已知数据 →
----------
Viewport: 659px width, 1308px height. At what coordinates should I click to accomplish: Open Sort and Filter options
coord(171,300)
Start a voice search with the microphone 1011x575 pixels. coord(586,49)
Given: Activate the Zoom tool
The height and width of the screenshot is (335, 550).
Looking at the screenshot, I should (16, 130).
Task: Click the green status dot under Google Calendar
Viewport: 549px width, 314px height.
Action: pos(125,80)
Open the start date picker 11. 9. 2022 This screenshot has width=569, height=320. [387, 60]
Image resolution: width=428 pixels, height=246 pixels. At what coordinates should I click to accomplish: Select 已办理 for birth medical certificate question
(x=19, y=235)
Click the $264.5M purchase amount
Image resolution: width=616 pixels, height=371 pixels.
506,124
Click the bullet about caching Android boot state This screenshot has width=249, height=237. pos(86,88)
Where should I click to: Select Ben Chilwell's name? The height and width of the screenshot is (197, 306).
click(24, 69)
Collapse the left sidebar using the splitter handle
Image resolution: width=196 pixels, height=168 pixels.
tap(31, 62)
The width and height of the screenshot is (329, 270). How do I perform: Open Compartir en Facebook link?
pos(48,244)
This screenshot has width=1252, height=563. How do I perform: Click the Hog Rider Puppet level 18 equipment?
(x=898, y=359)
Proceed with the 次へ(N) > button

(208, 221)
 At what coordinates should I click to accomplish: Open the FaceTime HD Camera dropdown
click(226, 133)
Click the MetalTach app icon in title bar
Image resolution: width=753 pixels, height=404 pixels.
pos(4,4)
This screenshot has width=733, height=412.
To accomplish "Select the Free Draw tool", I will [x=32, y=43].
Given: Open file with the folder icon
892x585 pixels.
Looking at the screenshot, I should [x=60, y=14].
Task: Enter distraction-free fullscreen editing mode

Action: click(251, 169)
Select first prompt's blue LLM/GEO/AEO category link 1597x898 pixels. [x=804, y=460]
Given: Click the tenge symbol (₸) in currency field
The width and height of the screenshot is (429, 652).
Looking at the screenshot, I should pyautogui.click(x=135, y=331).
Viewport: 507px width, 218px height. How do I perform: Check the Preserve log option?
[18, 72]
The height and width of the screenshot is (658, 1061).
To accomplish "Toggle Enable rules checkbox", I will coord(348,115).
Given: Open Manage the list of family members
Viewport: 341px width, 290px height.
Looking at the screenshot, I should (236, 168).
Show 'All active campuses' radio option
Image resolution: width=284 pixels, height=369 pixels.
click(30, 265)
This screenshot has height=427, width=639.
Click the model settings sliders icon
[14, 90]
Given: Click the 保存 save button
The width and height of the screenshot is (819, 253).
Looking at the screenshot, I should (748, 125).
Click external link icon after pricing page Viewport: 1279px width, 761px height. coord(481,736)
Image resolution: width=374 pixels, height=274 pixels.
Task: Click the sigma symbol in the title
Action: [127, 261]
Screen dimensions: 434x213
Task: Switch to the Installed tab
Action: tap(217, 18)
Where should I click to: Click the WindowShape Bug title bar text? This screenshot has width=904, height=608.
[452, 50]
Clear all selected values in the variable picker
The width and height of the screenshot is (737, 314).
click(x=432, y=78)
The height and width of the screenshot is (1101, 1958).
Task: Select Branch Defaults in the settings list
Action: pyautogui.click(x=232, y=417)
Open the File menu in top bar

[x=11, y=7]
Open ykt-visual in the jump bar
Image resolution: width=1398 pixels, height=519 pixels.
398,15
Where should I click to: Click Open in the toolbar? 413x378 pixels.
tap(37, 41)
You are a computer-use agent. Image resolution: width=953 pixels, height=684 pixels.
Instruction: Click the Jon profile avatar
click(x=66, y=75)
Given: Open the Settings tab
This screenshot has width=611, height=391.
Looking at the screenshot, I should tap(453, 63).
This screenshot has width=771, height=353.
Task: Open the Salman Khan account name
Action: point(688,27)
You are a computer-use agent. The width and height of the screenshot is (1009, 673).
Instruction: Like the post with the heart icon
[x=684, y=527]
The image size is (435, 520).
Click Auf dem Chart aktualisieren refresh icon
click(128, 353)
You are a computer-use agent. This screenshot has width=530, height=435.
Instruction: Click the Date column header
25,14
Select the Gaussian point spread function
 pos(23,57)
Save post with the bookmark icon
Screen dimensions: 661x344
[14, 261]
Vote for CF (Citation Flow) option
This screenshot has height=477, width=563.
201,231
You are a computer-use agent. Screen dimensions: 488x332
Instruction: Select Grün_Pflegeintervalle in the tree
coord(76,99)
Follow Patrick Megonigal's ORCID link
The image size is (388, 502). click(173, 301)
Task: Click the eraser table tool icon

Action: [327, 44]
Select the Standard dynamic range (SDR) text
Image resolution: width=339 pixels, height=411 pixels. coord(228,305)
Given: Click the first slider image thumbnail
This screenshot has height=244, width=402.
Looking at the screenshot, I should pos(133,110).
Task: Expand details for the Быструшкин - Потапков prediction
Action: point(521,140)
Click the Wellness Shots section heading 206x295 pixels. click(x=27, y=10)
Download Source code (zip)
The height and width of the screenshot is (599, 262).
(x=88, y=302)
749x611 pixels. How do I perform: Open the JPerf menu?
----------
文字题 → 请改写上面列表中的几行：从含有“Where should I click to: Click the”的那一行开始，到含有“Task: Select Branch”的那一行结束，首尾两行都算在内。把其中的“title bar text”换成“caption text”，其余内容一律不变。

完整输出 →
Where should I click to: Click the WindowShape Bug caption text? This screenshot has width=904, height=608.
[452, 50]
Clear all selected values in the variable picker
The width and height of the screenshot is (737, 314).
click(x=432, y=78)
The height and width of the screenshot is (1101, 1958).
Task: Select Branch Defaults in the settings list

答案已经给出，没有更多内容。